What you will do :: Down to the last line, the material below should be reproduced exactly.

Data extract ::
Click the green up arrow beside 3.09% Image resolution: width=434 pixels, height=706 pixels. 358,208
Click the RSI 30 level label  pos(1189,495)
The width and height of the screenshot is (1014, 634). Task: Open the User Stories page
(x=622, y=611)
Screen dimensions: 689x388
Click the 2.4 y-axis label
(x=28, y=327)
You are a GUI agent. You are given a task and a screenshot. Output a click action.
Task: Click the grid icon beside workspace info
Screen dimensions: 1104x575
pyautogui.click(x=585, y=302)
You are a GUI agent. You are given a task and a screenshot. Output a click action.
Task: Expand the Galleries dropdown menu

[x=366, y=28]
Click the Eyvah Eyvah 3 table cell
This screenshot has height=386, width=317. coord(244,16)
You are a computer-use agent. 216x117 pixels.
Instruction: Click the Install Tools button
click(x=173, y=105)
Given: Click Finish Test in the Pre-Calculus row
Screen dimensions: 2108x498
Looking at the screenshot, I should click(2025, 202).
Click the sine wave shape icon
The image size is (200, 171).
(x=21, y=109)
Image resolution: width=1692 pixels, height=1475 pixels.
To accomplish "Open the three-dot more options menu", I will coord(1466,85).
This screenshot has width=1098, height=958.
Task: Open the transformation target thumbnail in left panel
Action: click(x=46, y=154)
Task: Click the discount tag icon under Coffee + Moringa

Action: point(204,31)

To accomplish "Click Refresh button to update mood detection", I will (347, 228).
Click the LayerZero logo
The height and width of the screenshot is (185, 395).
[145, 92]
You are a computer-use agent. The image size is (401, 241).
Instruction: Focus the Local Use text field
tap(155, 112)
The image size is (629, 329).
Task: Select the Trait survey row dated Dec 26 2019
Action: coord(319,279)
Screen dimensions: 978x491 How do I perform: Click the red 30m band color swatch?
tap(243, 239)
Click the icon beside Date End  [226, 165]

Exercise answer ::
Click the green up arrow beside 3.09% Image resolution: width=434 pixels, height=706 pixels. 358,208
Click the RSI 30 level label  pos(1189,495)
The width and height of the screenshot is (1014, 634). Task: Open the User Stories page
(x=622, y=611)
Screen dimensions: 689x388
Click the 2.4 y-axis label
(x=28, y=327)
You are a GUI agent. You are given a task and a screenshot. Output a click action.
Task: Click the grid icon beside workspace info
Screen dimensions: 1104x575
pyautogui.click(x=585, y=302)
You are a GUI agent. You are given a task and a screenshot. Output a click action.
Task: Expand the Galleries dropdown menu

[x=366, y=28]
Click the Eyvah Eyvah 3 table cell
This screenshot has height=386, width=317. coord(244,16)
You are a computer-use agent. 216x117 pixels.
Instruction: Click the Install Tools button
click(x=173, y=105)
Given: Click Finish Test in the Pre-Calculus row
Screen dimensions: 2108x498
Looking at the screenshot, I should click(2025, 202).
Click the sine wave shape icon
The image size is (200, 171).
(x=21, y=109)
Image resolution: width=1692 pixels, height=1475 pixels.
To accomplish "Open the three-dot more options menu", I will coord(1466,85).
This screenshot has width=1098, height=958.
Task: Open the transformation target thumbnail in left panel
Action: click(x=46, y=154)
Task: Click the discount tag icon under Coffee + Moringa

Action: point(204,31)

To accomplish "Click Refresh button to update mood detection", I will (347, 228).
Click the LayerZero logo
The height and width of the screenshot is (185, 395).
[145, 92]
You are a computer-use agent. The image size is (401, 241).
Instruction: Focus the Local Use text field
tap(155, 112)
The image size is (629, 329).
Task: Select the Trait survey row dated Dec 26 2019
Action: coord(319,279)
Screen dimensions: 978x491 How do I perform: Click the red 30m band color swatch?
tap(243, 239)
Click the icon beside Date End  [226, 165]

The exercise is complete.